Somit hätte die Reform der russischen Sprache ohne Oktober stattgefunden. Zwar war unter der Provisorischen Regierung der Übergang zur neuen Schreibweise schrittweise geplant. Und die Bolschewiki handelten entsprechend der Situation entschlossen und revolutionär.

So zogen die Bolschewiki alle Briefe mit dem Buchstaben b aus den Druckereien zurück. Trotz der Tatsache, dass die neue Schreibweise Kommersant überhaupt nicht abschaffte (dieser Vorschlag, der 1904 geprüft wurde, wurde später von der Rechtschreibkommission abgelehnt), sondern nur die Schreibweise am Ende der Wörter (die Verwendung von Kommersant als Trennzeichen wurde beibehalten), wurden die Buchstaben überall ausgewählt. Um die Trennmarke zu kennzeichnen, mussten Schriftsetzer ein Apostroph verwenden, sodass Schreibweisen wie Pod'em, Kongress usw. auftraten.
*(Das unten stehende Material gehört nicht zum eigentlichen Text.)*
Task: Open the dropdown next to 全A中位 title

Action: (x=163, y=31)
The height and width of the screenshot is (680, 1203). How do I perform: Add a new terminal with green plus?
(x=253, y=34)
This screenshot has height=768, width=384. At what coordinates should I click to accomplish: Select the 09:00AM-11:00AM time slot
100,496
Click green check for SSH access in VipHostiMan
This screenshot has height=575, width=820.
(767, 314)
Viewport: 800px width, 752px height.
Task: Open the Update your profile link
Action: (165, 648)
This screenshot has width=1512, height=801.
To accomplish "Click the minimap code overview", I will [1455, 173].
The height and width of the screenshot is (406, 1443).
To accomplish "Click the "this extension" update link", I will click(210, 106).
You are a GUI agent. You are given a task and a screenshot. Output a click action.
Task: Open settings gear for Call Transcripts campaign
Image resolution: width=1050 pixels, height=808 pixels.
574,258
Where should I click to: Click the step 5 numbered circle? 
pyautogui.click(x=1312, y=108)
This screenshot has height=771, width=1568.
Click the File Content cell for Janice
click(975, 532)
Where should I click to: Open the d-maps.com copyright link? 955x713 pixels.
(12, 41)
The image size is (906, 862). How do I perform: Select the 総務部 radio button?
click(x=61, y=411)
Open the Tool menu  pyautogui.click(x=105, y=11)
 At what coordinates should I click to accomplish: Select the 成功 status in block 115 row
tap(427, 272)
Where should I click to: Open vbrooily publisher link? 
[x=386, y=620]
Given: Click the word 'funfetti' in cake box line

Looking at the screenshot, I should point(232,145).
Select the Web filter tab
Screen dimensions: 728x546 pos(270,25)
Infolgedessen wurde die neue Schreibweise durch zwei Dekrete eingeführt: Nach dem ersten Dekret, das vom Volkskommissar für Bildung, A. V. Lunacharsky, unterzeichnet und am 23. Dezember 1917 (5. Januar 1918) veröffentlicht wurde, folgte am 10. Oktober 1918 ein zweites Dekret, das vom stellvertretenden Volkskommissar M. unterzeichnet wurde. N. Pokrovsky und der Leiter des Rates der Volkskommissare V. D. Bonch-Bruevich. Entsprechend der Reform wurden die Buchstaben yat, fita, I („und dezimal“) aus dem Alphabet ausgeschlossen; stattdessen sollten E, F, I verwendet werden; Das harte Zeichen (b) am Ende von Wörtern und Teilen zusammengesetzter Wörter wurde ausgeschlossen. Bereits im Oktober 1918 stellten die offiziellen Organe der Bolschewiki - die Zeitungen Izvestia und Pravda - auf die neue Schreibweise um. Es ist interessant, dass die alte Schreibweise, die durch die Dekrete der Bolschewiki abgeschafft wurde, zu einem der Symbole der Weißen Bewegung wurde und für die russische Auswanderung dieselbe Rolle spielte. Zum Beispiel bemerkte I. A. Bunin: „Auf Befehl des Erzengels Michael selbst werde ich die bolschewistische Schreibweise niemals akzeptieren. Zum einen, zumindest weil eine menschliche Hand noch nie so etwas geschrieben hat wie jetzt in dieser Schreibweise."

Die neue Schreibweise ist also nicht "die Willkür der Bolschewiki", sondern das Ergebnis langjähriger Arbeit führender russischer Wissenschaftler im alten, vorrevolutionären Russland. Die Sowjetregierung hat diesen Prozess gerade im Stil dieser feurigen Jahre abgeschlossen - auf revolutionäre Weise.